(Beginning of Records to process)

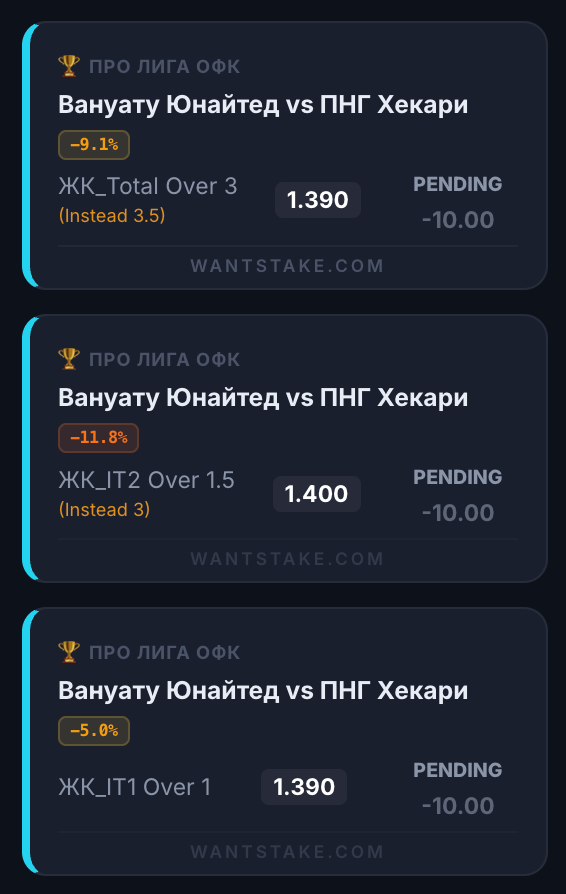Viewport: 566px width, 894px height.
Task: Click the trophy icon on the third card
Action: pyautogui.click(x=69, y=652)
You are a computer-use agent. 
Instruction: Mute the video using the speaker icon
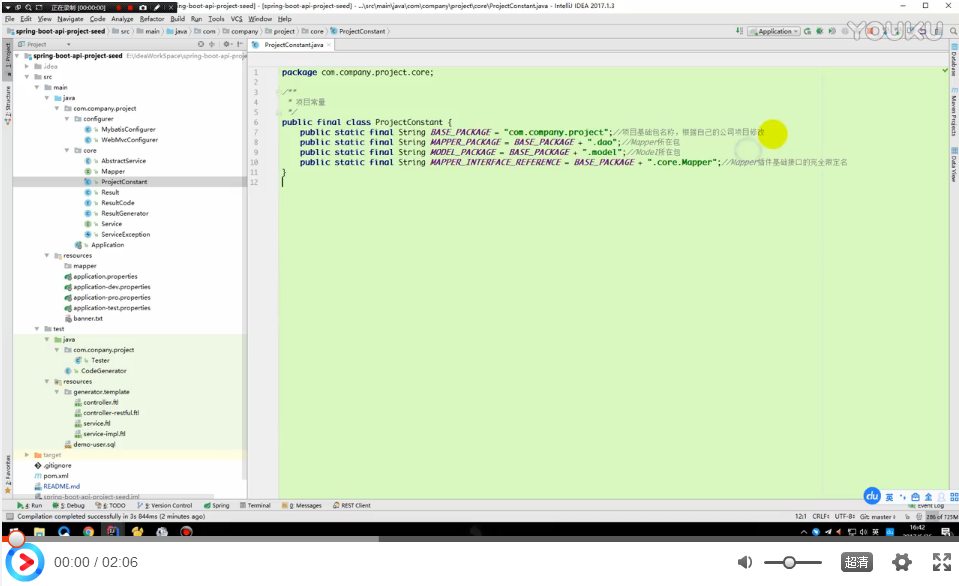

(End of Records to process)
(Beginning of Records to process)

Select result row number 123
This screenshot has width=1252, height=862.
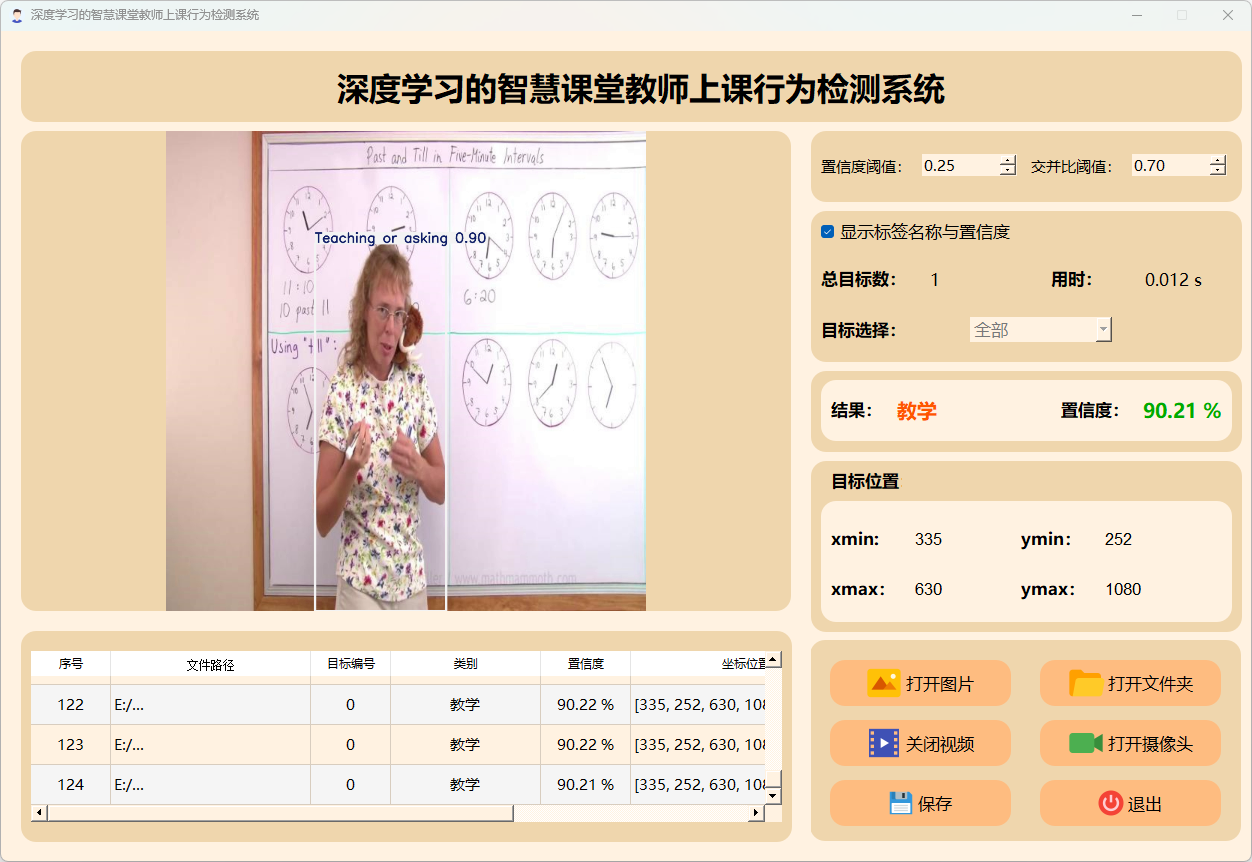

(End of Records to process)

▶ [Task description]:
Copy out precisely the lines from the line with "You are a computer-use agent." to the line with "Instruction: Mute the" in the material above, including those two lines and omitting all the rest.

▶ [Exercise solution]:
You are a computer-use agent. 
Instruction: Mute the video using the speaker icon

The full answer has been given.